Listed entries.
-*-

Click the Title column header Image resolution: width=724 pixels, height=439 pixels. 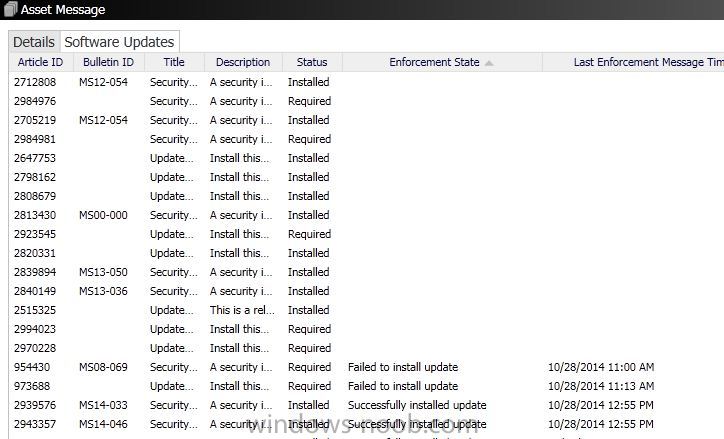174,62
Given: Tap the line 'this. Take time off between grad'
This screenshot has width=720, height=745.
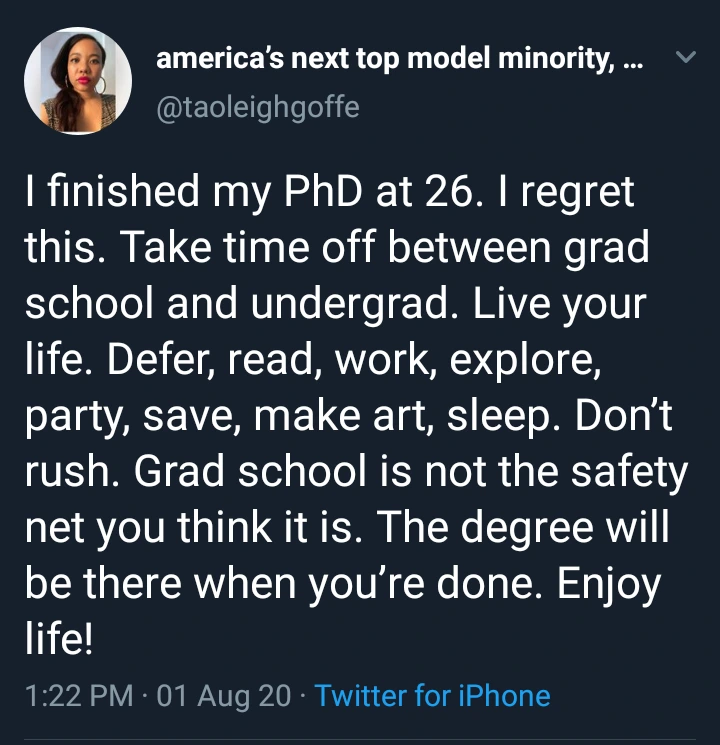Looking at the screenshot, I should [x=337, y=248].
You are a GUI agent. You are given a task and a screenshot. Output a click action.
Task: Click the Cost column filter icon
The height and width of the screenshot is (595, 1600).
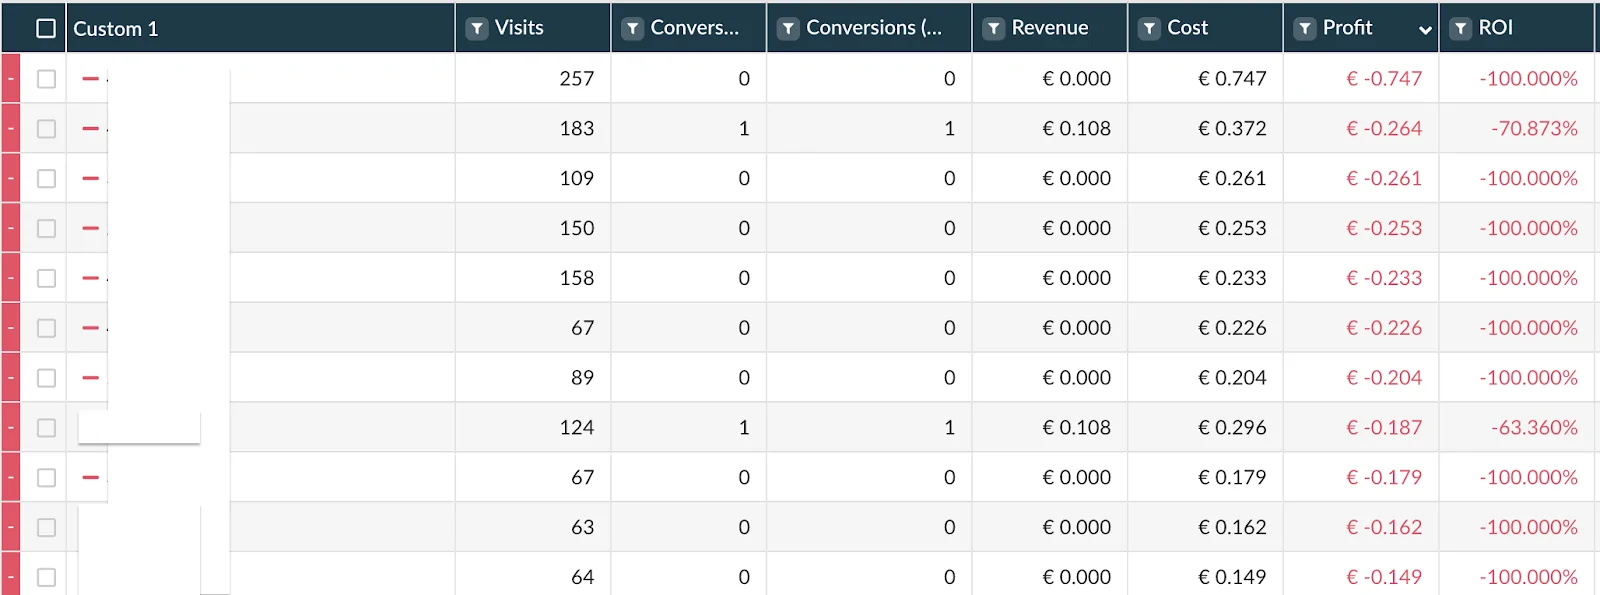pos(1149,29)
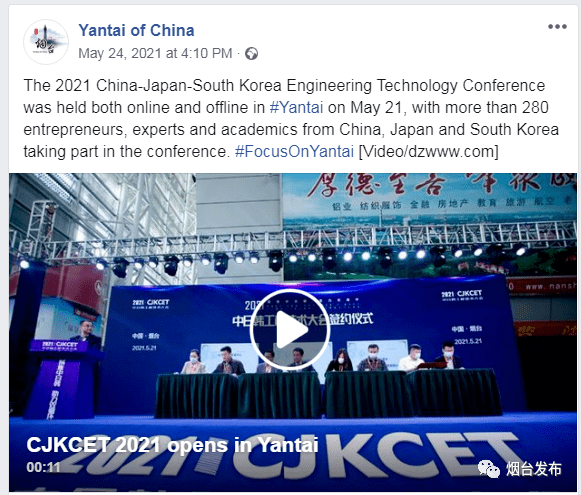Click the post description text paragraph

pyautogui.click(x=291, y=119)
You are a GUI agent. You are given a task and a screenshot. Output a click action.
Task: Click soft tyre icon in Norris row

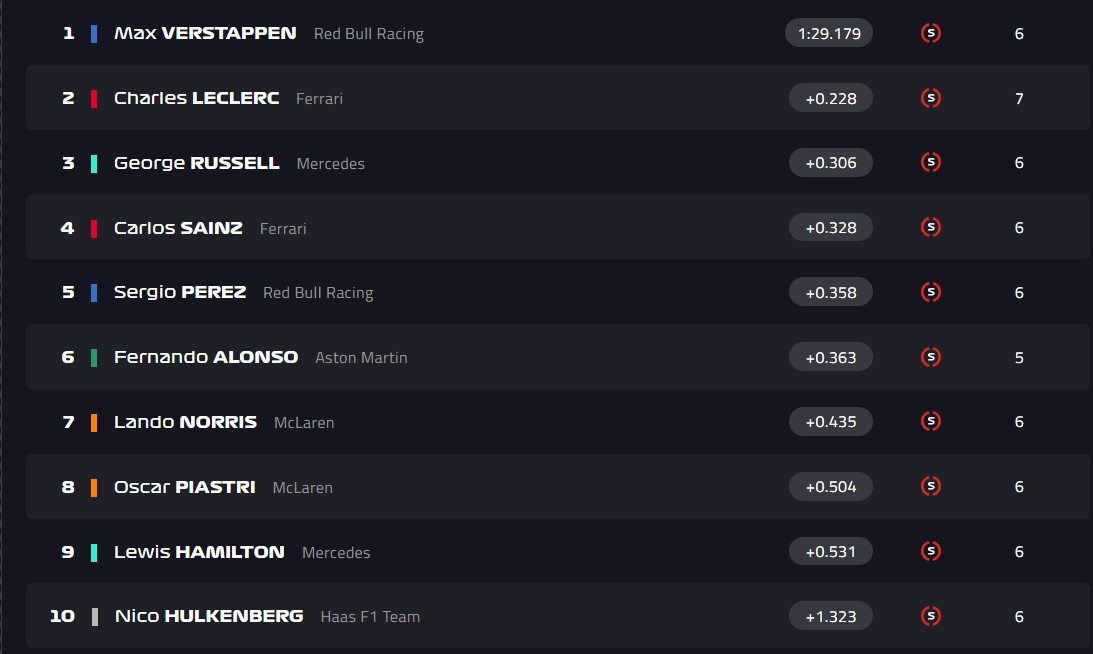931,422
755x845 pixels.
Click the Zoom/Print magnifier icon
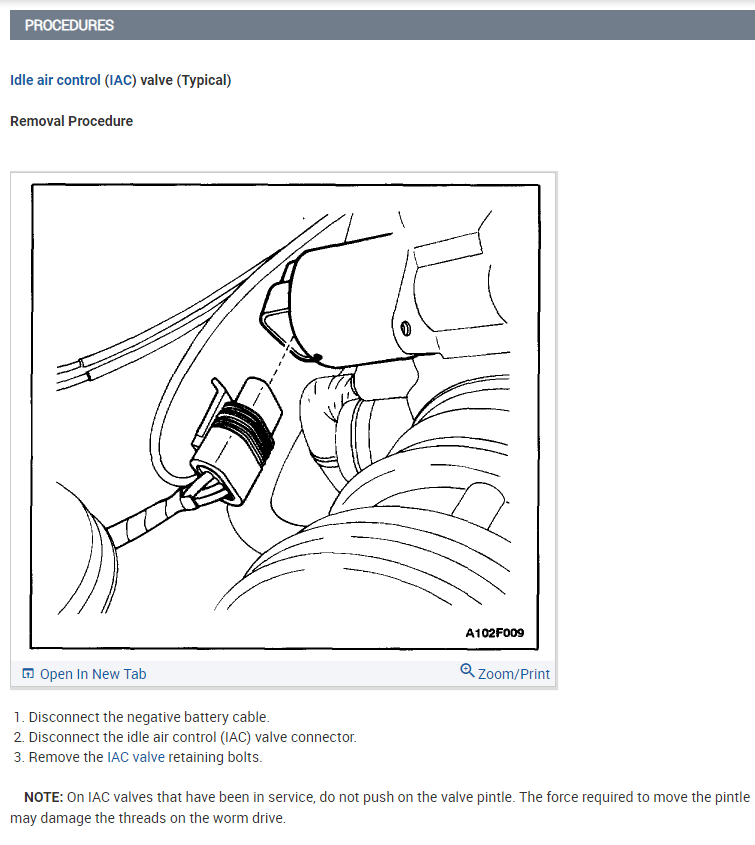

-*-

What you are asked to do. Exactly the lines from the one that contains "Task: Click soft tyre icon in Norris row" through the final line of the records above are needed, given again word for word, with every picture left out.

Written response.
Task: Click soft tyre icon in Norris row

931,422
755x845 pixels.
Click the Zoom/Print magnifier icon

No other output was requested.